This has to do with your question on grades A1, A, B, C, etc. etc.

If your grade table is limited to two characters, then a synthetic key (e.g. autonumber) would require 4 bytes (=LONG) - whereas you won't have enough characters to exceed 2 bytes (as long as you don't have grade ZZZ or something like that.) Here, the "natural" key ("A1", "A", "B", "C" etc) is perfectly fine and takes up only 2 bytes.

As long as this encoding method remains unique (I.e. "A" never stands for any other grade than "A" and "A1" is also unequivocal) then there is no barrier to using the natural key. You save two bytes for every graded entry and for every grade in the grade lookup table. Just as important, the comparisons against grade keys are two-byte (same size as INTEGER) comparisons, which is a short instruction in the hardware.
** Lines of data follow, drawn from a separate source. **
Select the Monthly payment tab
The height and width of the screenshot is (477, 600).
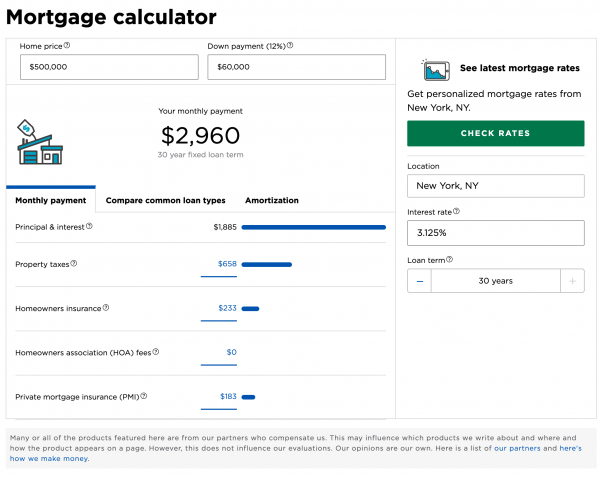[50, 200]
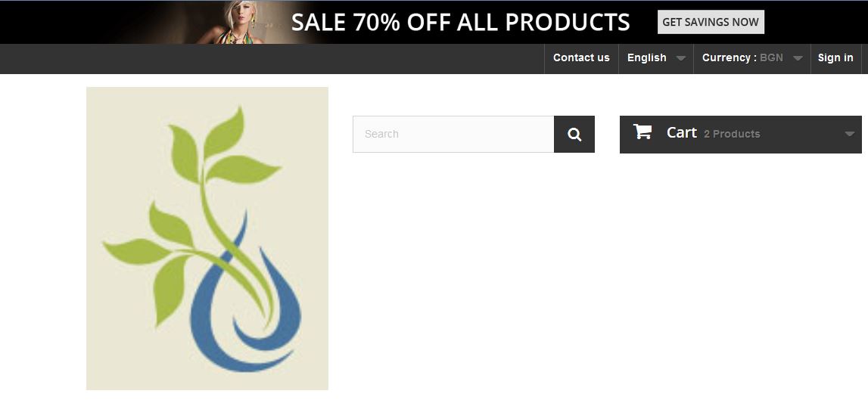Click the model photo in sale banner
Screen dimensions: 868x400
pyautogui.click(x=237, y=22)
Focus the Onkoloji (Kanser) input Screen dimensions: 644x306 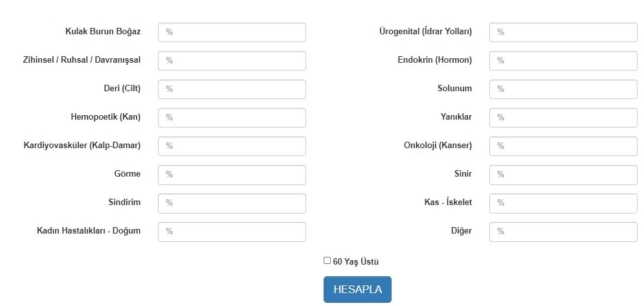click(563, 146)
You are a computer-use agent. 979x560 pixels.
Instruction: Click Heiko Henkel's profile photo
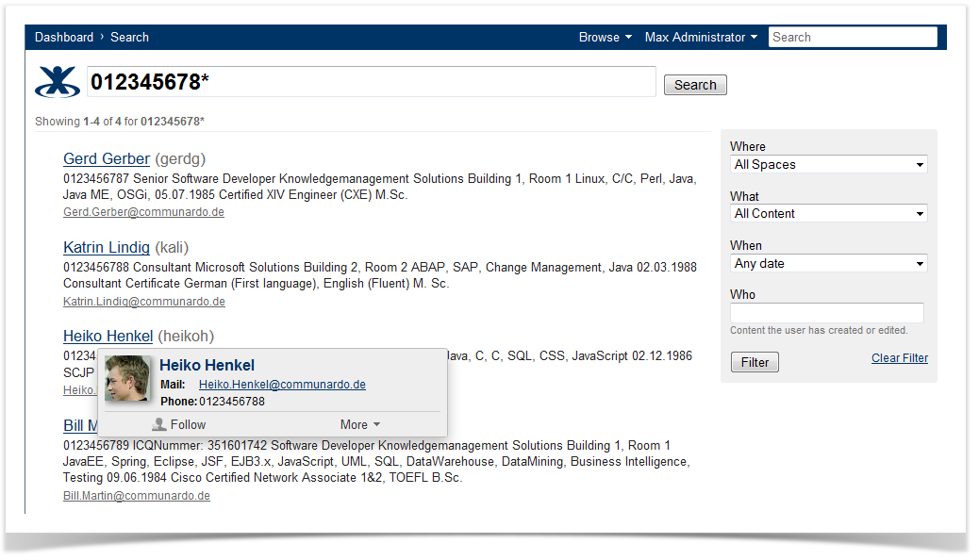tap(127, 379)
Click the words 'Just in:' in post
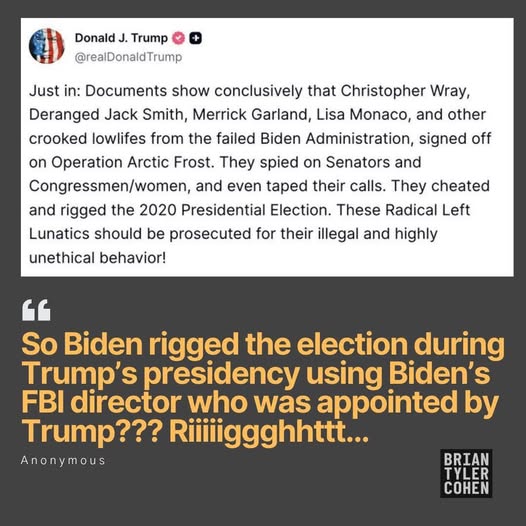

Now, there are theorists out there who MIGHT object to me bringing up the hardware and size points - but here is what I am saying: There is no case where you are EXCEEDING the PK size that would be incurred if you used a synthetic key. There is no awkwardness about using the natural keys.

If your grades sometimes were "AAAAA" then that would be 5 bytes - in which case the synthetic or surrogate key would be shorter and more efficient. But you aren't even close to that, so there is no technical reason to NOT use the natural key.

The same question comes up all the time in state abbreviations for USA addresses. The abbreviations are always 2-character text fields. There is no reason to use a larger key for state names because CA, LA, KA, AK, NY, NJ, etc. all work perfectly well.